▸ **OBJET DE LA TÂCHE**
Rassemblez toutes les lignes des données ci-dessous qui contiennent le mot "agent", en tenant compte de la casse.

▸ **ENTRÉES EXTRAITES**
★ ★ ★
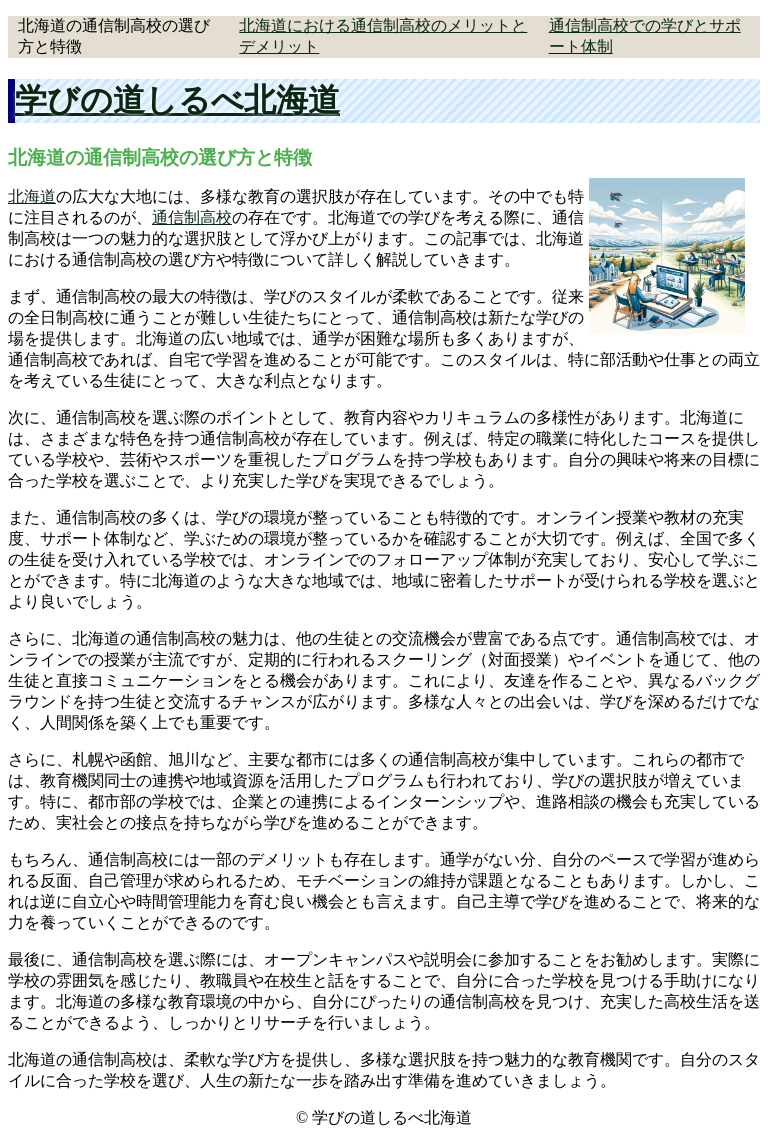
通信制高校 (192, 217)
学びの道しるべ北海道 (177, 100)
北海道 (32, 196)
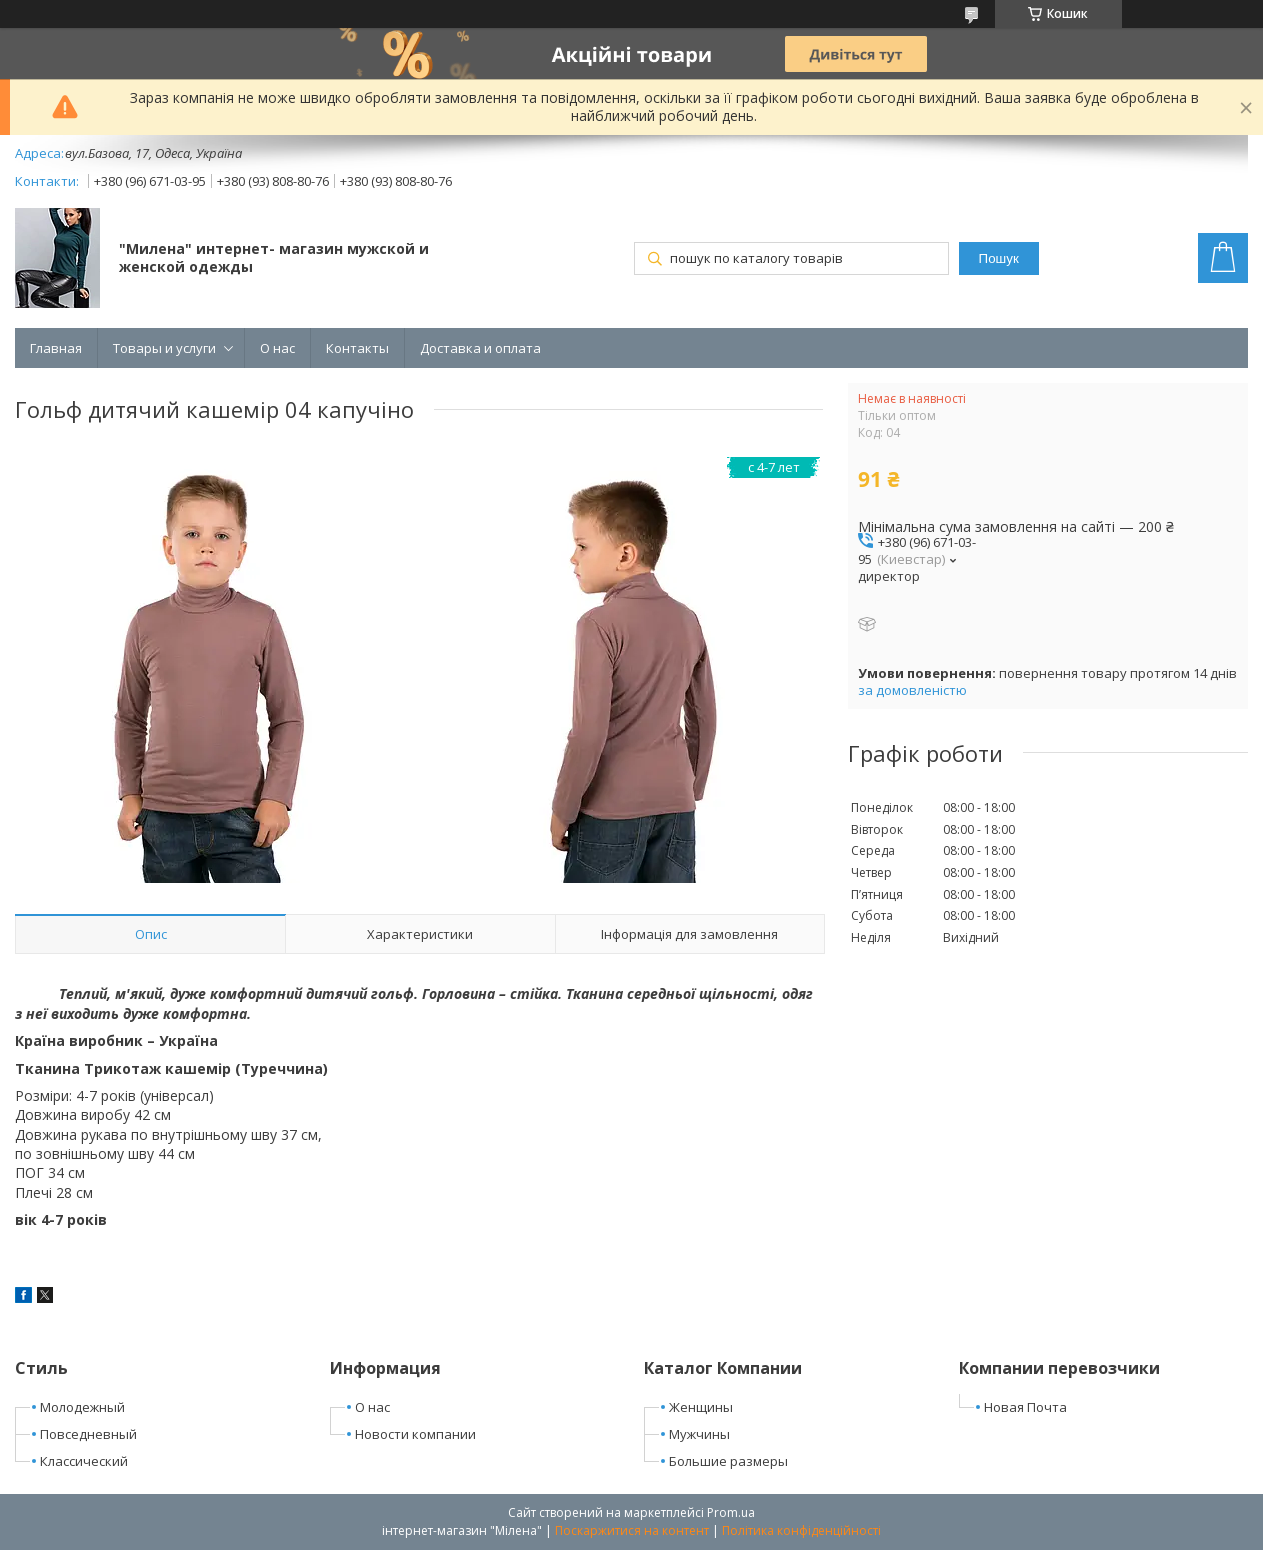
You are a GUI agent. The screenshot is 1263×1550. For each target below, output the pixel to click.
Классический (84, 1461)
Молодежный (82, 1407)
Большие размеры (728, 1461)
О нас (277, 348)
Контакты (357, 348)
★ ★ ★
▸ **RÉPONSE AU PROBLÈME**
You are a GUI agent. The screenshot is 1263×1550. For each target below, output the pixel to click.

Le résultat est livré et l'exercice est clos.